Tending the Backseat

Work at the greenhouse is slowing now. The hours are exhausting, but the pace is definitely less. I am waking again with that familiar panic in my chest – soon I will have nothing of value to do. Housework and yard work and relationship work all needs tending. Yet, there will be long summer days of wide open hours demanding to be somehow filled. Despite waiting all winter for this warmth, for this sun, my countenance grinds upon itself like metal against metal. Is the remedy to just do something? It can all feel so very empty.

On my back in the new grass I watch an oriole weave string and thin reeds and fluffy things into a hanging nest high above me. The sway doesn't bother her task. Nearby, the male blazes like a torch; his sing-song whistle carries everything higher.

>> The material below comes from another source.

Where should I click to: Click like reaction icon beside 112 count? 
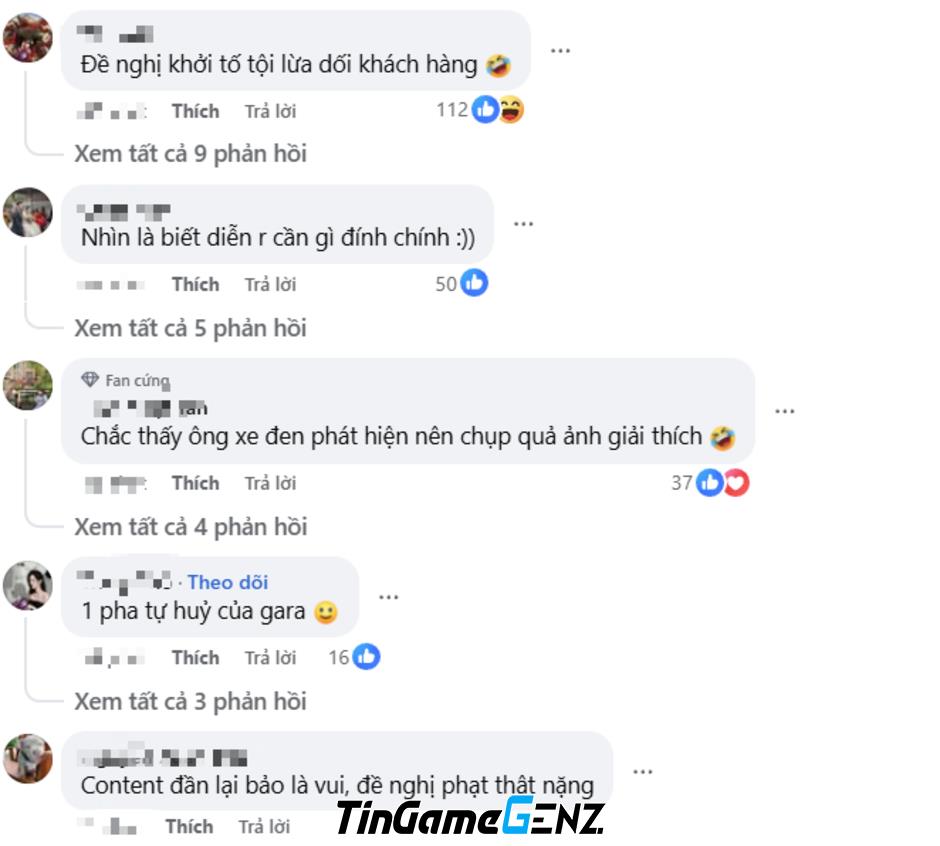point(485,110)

Spring planting is behind schedule. Even at the greenhouse, the lack of sunlight has delayed shipping. The dogwood on the corner of the house blooms, but barely. To be born under pine shadows is to know the scent and sound of whispers. I am grateful for the Michigan I hate. When her sunlight tingles one might forget about the months of granite ceilings or the snowflakes gathering in the cracks that once held all the incense of summer. With one sky-blue day, all is forgiven. Writing is relegated to the back seat. A friend asks to go hiking and maybe hammocking, because hammocking is a verb now. The earth tilts and all of the sudden I can gaze into the campfire and slowly simmer in a bottle of beer. Days are different now but everything is still laced with the residue of deep and abiding connection. The ripples of heat from July are not yet here. But love is. And I want so badly to let it be.